PROBLEM: Exact duplicates of all the records are needed.
Top of RECORDS FOR THE EXERCISE
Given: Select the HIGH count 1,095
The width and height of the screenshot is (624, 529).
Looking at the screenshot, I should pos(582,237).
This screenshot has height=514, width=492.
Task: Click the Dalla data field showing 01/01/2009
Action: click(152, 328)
Bottom of RECORDS FOR THE EXERCISE
REPLY TO THE EXERCISE:
Given: Select the HIGH count 1,095
The width and height of the screenshot is (624, 529).
Looking at the screenshot, I should pos(582,237).
This screenshot has height=514, width=492.
Task: Click the Dalla data field showing 01/01/2009
Action: click(152, 328)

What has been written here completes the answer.